◆ TASK REQUIREMENTS ◆
Repeat word for word the part of the passage about Anna below that begins with the words "Anna is a long-time, Buffalo-born" and ends with "for home repairs.".

◆ SELECTED PASSAGE ◆
◆ ◆ ◆ ◆ ◆
Anna is a long-time, Buffalo-born resident. She lives alone in a two-bedroom home in Buffalo. She values the amenities her neighborhood offers. Anna’s only son lives across the country. She speaks with pride about his career.
Anna has relatives in the area but does not see them much. “They are busy; they have their own families.” Few of them know about the day-to-day challenges Anna faces with tasks like making the bed or grocery shopping. With two bad shoulders from decades in a physically demanding job, Anna uses a walker to get around. “I’m very independent. If I can’t do it, I will go without.” She is now in her 80s. She still drives, but her car is getting old. Her significant other left her the car. She inherited another from him too, but she sold it to pay for home repairs.
These days her budget for home repairs is slim. “My fridge is breaking down….my home needs electrical work that I can’t afford.” Anna lives on Social Security and a small pension that purchases health insurance to supplement Medicare. Even with good coverage, medical expenses consume a large part of her budget. She has about $300 in unpaid co-pays. She wishes she qualified for Medicaid and the coverage it provides for dental and eyeglasses. Her insurance does offer six hours a week of in-home assistance, but she doesn’t tell anyone she still drives. “I wish I could get help without restrictions. There is nothing available for people unless they are an invalid.”
“I’m very independent. If I can’t do it, I will go without.”
◆ ◆ ◆ ◆ ◆
◆ Collected data entries ◆
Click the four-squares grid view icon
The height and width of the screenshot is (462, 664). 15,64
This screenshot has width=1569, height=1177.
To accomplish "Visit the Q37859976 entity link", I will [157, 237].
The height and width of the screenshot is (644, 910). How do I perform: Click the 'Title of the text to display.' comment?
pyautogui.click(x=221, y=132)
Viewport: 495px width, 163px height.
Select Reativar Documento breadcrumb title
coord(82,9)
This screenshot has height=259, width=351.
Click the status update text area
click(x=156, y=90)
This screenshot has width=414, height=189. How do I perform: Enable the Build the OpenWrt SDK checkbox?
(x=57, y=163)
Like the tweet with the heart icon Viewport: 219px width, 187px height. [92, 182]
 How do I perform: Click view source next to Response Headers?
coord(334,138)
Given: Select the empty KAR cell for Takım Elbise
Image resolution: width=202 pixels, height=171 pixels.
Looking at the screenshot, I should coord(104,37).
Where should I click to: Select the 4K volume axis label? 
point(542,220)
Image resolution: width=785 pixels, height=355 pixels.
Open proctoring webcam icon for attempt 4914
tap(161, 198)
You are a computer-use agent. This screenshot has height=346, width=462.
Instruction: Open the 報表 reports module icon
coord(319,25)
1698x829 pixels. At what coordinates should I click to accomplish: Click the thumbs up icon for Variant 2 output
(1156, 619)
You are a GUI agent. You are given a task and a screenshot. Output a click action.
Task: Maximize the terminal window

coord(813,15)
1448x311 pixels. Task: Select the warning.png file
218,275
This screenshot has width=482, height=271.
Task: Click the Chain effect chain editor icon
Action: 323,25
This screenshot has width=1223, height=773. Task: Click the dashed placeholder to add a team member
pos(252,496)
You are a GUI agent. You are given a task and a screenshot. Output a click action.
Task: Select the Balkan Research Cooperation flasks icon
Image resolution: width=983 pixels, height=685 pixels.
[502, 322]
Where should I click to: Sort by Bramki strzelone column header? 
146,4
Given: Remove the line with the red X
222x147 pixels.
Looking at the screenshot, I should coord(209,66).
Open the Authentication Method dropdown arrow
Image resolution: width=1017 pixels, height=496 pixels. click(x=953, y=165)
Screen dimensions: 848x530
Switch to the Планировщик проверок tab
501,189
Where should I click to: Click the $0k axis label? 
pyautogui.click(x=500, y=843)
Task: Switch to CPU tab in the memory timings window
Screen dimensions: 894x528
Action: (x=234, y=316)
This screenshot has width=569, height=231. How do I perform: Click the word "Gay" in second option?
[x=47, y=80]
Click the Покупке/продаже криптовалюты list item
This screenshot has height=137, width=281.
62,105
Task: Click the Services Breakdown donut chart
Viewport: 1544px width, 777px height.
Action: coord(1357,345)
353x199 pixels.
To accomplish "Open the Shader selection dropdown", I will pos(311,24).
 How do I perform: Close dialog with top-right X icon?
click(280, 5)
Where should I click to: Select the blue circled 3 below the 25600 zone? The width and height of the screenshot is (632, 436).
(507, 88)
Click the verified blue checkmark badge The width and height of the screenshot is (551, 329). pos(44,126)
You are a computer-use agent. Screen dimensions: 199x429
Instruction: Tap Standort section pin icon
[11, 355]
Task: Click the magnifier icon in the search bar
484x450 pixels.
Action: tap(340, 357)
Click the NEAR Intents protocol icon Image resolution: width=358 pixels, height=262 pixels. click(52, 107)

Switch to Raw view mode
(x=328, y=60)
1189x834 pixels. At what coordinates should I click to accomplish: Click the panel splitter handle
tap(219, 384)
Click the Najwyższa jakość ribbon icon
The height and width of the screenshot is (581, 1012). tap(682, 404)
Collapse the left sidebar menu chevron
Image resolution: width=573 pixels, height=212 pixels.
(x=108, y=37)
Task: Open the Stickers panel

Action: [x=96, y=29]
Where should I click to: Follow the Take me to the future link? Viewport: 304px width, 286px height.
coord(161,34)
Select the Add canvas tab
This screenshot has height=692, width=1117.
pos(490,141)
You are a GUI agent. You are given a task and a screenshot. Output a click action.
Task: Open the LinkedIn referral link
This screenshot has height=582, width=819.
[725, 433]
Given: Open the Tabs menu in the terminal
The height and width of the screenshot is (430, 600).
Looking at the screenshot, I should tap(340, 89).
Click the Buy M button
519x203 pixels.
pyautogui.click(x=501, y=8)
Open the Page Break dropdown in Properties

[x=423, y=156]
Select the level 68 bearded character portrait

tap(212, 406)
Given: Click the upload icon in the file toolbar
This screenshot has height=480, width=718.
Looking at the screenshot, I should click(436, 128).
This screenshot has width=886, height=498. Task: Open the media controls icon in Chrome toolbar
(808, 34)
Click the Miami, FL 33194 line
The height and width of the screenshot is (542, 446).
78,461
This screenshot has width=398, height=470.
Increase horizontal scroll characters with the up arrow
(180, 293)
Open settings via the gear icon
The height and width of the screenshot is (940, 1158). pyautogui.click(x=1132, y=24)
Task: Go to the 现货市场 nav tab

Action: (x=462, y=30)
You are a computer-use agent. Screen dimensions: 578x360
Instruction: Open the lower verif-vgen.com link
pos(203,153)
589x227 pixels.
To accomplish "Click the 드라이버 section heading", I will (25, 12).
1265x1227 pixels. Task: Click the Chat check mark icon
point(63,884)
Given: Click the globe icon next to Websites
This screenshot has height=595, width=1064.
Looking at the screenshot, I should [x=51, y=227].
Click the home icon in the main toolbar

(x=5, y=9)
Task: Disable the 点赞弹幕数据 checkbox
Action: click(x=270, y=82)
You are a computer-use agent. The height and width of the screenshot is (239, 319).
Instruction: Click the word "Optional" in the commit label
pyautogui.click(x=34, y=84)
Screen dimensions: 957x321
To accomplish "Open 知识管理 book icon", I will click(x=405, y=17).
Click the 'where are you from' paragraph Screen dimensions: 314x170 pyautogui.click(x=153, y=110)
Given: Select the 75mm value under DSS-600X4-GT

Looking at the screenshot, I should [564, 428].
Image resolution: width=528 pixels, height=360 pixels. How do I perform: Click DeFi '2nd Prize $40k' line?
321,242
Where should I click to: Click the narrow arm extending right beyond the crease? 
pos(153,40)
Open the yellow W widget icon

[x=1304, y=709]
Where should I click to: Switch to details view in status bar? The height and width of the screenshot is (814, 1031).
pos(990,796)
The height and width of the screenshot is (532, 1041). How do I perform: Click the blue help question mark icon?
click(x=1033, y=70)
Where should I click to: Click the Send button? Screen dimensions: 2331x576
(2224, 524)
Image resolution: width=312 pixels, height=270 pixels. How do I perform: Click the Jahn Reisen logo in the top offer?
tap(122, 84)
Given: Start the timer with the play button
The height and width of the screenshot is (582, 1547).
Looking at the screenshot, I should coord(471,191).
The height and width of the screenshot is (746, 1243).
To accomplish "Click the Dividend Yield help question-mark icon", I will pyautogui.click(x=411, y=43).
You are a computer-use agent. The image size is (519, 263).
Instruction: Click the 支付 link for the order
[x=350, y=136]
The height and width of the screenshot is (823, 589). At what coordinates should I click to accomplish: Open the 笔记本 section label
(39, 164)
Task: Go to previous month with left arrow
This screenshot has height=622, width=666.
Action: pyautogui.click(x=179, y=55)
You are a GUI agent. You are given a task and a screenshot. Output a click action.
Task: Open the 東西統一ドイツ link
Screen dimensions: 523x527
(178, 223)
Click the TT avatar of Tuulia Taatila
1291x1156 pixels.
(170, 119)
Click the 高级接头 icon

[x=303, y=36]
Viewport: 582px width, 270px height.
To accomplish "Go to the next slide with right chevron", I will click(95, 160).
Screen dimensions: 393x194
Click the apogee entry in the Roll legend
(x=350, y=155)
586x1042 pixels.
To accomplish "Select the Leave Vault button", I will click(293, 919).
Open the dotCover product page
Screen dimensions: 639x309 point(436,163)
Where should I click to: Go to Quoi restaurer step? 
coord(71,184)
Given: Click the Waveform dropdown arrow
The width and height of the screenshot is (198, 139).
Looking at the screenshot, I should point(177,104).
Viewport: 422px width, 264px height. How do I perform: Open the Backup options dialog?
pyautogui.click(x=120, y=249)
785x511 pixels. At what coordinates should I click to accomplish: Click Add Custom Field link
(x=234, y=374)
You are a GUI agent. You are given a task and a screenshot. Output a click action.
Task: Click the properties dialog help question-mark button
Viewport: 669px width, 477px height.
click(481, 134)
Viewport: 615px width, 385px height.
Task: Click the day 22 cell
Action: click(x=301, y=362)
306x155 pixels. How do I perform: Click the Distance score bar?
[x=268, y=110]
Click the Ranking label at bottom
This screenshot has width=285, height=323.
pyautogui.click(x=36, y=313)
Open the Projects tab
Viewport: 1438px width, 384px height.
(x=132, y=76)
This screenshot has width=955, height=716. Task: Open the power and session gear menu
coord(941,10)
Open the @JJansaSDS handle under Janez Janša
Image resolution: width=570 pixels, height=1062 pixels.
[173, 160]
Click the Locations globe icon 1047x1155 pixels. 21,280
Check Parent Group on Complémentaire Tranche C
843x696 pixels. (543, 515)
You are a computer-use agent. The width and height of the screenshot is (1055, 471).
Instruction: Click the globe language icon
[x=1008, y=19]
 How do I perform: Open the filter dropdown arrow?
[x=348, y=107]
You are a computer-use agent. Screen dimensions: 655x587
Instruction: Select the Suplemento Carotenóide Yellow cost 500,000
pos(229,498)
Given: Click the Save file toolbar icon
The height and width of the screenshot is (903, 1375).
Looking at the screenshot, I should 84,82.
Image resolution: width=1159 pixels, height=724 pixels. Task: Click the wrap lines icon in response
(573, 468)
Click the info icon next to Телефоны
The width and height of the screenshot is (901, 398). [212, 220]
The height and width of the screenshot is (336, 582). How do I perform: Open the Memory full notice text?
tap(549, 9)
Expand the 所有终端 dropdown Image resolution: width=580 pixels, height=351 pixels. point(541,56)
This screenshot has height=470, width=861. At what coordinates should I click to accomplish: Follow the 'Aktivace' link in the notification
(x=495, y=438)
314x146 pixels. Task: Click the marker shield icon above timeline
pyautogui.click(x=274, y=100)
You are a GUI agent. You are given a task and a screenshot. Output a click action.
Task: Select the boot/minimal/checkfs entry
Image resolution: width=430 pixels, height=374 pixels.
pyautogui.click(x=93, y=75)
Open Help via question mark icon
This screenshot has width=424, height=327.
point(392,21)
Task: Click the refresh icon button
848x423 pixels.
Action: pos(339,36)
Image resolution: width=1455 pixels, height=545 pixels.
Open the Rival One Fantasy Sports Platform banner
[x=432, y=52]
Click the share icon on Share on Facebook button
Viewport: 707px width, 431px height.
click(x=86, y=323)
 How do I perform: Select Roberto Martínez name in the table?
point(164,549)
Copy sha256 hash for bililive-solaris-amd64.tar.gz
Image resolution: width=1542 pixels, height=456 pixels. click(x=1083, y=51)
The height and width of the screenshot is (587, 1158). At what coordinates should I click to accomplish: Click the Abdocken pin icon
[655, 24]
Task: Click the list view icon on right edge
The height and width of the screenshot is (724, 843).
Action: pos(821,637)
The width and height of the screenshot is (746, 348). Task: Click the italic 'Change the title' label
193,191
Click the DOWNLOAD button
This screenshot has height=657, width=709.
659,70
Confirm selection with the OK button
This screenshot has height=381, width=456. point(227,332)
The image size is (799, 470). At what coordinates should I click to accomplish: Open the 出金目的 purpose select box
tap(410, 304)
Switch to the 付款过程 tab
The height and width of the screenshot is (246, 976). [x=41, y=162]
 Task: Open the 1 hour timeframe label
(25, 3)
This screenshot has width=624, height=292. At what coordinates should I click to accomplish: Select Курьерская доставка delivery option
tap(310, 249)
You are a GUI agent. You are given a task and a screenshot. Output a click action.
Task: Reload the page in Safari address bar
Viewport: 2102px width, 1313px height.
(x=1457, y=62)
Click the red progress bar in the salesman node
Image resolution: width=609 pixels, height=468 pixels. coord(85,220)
◆ ◆ ◆ ◆ ◆
◆ RESPONSE ◆
Anna is a long-time, Buffalo-born resident. She lives alone in a two-bedroom home in Buffalo. She values the amenities her neighborhood offers. Anna’s only son lives across the country. She speaks with pride about his career.
Anna has relatives in the area but does not see them much. “They are busy; they have their own families.” Few of them know about the day-to-day challenges Anna faces with tasks like making the bed or grocery shopping. With two bad shoulders from decades in a physically demanding job, Anna uses a walker to get around. “I’m very independent. If I can’t do it, I will go without.” She is now in her 80s. She still drives, but her car is getting old. Her significant other left her the car. She inherited another from him too, but she sold it to pay for home repairs.